The Labour Party has pledged to keep its free healthy school lunches programme if re-elected.
Labour will commit $650 million to continue the programme at nearly 100 schools and kura for three years, leader Chris Hipkins announced on Friday.
In Government, Labour had already provided further funding to continue the programme through to the end of 2024 but has now committed to keeping the programme in place for the full next Parliamentary term in re-elected.
Since 2020, the programme has delivered more than 100 million lunches to 230,000 children in 996 schools, about 25 percent of the country's education facilities. These are the schools that face the largest socioeconomic barriers to achieving in education.
"This is a programme we are incredibly proud of and parents, principals and teachers are all agreed on the benefits of kids learning on full tummies. Principals I meet with tell me this is a gamechanger for supporting kids’ wellbeing, attendance and focus," Hipkins said.
"Committing funding for free and healthy school lunches out to next term will give families and schools certainty that the programme is here to stay."
According to the Ministry of Education, about one in five children in New Zealand live in households that struggle to put good-quality food on the table.
Hipkins said the policy will save families who are struggling with the cost of living $33 per week per child, or up to $1250 per year for each child.
Hipkins also took aim at ACT, which has committed to scrapping the programme.
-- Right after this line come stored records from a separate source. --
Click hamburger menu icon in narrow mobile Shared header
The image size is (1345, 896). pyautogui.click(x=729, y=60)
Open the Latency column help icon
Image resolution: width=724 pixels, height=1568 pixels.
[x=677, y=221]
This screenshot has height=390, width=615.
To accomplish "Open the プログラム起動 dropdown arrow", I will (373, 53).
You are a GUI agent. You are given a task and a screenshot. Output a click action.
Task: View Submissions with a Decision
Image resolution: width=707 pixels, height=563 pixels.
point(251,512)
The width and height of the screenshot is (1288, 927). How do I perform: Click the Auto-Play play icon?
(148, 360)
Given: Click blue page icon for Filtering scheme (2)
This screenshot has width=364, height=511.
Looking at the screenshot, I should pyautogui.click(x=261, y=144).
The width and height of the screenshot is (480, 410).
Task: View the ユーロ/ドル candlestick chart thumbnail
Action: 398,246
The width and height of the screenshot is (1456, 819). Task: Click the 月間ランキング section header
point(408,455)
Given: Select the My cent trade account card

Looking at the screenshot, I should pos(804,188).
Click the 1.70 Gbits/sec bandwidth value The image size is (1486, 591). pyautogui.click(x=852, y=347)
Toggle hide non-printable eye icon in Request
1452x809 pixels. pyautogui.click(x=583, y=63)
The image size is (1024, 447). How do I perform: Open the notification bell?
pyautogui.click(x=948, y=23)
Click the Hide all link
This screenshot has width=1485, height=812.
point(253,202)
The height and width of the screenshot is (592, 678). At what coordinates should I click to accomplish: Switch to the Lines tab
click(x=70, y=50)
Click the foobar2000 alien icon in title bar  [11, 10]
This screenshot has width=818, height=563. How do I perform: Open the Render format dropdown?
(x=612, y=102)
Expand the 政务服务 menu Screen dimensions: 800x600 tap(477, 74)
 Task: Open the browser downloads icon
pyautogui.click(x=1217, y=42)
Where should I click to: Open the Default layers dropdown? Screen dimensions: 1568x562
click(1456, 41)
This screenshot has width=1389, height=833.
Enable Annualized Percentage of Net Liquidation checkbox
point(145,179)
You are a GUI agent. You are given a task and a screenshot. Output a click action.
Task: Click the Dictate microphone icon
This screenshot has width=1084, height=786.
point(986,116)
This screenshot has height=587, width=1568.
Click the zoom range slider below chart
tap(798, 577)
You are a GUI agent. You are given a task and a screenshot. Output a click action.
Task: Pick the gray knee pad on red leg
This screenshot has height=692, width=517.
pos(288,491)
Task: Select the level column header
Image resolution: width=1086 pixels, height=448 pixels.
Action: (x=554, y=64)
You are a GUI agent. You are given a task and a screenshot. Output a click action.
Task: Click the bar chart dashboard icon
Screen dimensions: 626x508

Hipkins also said he is concerned National will chop the programme.
"With the gaping hole in National's tax plan, I am concerned that free and healthy school lunches will be on the chopping block to fund tax cuts for the wealthy," Hipkins said.
However, National leader Christopher Luxon has previously stated his party supports the programme.
Meanwhile, the Green Party has already committed to continuing the free school lunches scheme and said the party will expand it to more children by funding it with a wealth tax.